Unfortunately we were perhaps a little naive about the effort and mechanics needed to make this happen as a genuine open source development. FITS is a complex beast, wrapping a good number of tools that extract a multitude of information about your files which is then normalised by FITS. What happens when you tweak one bit of code? Does the rest of the codebase still work as it should? Obviously you need to have confidence in a tool if it plays a critical role in your preservation infrastructure.
 
From the point of view of the SPRUCE Project, we'd like to see all the latest tweaks and enhancements to FITS brought together so that the practitioners we're supporting get a more effective tool.

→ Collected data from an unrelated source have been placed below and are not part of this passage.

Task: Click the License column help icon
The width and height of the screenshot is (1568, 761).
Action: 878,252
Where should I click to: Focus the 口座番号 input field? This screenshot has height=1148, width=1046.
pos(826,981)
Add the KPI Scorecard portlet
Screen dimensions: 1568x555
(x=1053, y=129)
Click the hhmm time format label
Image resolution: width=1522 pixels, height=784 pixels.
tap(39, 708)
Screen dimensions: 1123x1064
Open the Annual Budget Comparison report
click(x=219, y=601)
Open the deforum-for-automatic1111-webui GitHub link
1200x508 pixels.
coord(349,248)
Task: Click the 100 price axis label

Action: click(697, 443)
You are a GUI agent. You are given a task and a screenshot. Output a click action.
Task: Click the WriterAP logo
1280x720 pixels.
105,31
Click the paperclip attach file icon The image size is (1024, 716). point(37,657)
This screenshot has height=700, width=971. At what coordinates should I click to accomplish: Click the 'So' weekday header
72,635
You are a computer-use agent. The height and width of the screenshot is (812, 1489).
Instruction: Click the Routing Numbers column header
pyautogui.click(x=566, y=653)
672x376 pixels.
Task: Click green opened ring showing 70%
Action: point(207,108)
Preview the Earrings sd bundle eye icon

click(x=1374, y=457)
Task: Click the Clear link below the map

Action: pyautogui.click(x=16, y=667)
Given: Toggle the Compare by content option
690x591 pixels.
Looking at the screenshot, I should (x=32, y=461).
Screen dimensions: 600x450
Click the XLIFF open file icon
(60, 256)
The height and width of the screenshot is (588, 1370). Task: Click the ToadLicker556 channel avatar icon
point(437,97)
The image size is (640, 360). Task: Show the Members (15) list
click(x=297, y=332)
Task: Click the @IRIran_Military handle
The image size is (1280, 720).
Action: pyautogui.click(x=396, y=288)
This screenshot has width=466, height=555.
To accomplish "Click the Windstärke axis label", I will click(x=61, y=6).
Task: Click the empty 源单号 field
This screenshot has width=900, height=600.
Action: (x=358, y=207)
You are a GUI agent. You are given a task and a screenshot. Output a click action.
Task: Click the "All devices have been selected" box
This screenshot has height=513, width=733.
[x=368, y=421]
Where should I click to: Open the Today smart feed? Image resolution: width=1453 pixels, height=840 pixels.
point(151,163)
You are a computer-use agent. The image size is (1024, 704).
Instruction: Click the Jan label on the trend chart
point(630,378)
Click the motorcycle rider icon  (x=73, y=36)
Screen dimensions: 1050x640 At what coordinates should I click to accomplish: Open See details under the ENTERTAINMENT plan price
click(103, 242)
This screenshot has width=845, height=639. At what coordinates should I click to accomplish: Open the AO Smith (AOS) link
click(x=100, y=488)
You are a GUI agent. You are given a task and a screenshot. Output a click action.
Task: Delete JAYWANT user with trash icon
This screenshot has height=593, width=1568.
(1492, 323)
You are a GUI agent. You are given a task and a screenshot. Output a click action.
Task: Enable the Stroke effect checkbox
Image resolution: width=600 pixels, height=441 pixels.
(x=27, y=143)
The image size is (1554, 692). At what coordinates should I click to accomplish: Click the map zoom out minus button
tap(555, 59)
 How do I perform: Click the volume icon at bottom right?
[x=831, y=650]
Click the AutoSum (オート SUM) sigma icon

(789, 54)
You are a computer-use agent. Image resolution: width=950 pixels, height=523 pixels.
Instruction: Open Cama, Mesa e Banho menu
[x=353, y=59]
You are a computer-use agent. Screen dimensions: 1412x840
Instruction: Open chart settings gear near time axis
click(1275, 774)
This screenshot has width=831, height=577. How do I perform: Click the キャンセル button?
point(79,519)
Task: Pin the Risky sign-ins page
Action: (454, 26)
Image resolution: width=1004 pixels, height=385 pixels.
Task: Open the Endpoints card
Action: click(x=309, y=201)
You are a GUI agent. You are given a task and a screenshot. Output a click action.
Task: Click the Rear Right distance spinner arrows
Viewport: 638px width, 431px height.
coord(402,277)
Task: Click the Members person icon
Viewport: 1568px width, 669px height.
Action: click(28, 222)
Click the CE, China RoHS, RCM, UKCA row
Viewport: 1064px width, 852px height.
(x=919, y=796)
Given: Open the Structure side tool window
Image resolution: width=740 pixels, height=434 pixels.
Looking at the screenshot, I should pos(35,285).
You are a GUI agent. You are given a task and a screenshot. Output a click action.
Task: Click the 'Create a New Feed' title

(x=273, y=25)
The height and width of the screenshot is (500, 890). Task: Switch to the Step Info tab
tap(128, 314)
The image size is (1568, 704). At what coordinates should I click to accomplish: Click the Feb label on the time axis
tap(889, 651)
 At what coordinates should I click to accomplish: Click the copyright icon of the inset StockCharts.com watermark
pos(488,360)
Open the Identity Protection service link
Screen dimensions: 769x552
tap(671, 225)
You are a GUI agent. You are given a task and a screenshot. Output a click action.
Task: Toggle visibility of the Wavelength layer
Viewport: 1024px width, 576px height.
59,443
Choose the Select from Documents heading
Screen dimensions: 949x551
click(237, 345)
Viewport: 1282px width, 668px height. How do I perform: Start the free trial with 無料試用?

But we also equally want future improvements to find their way into the codebase in a managed and dependable way, so that upgrading to a new FITS version doesn't involve lots of testing for every organisation using it.
 
So in partnership with Harvard and the Open Planets Foundation (with support from Creative Pragmatics), SPRUCE is supporting a two week project to get the technical infrastructure in place to make FITS genuinely maintainable by the community. "FITS Blitz" will merge the existing code branches and establish a comprehensive testing setup so that further code developments only find their way in when there is confidence that other bits of functionality haven't been damaged by the changes.
 
FITS Blitz commences next Monday. Please get in touch with myself, or Carl Wilson from the Open Planets Foundation, if you'd like to find out more.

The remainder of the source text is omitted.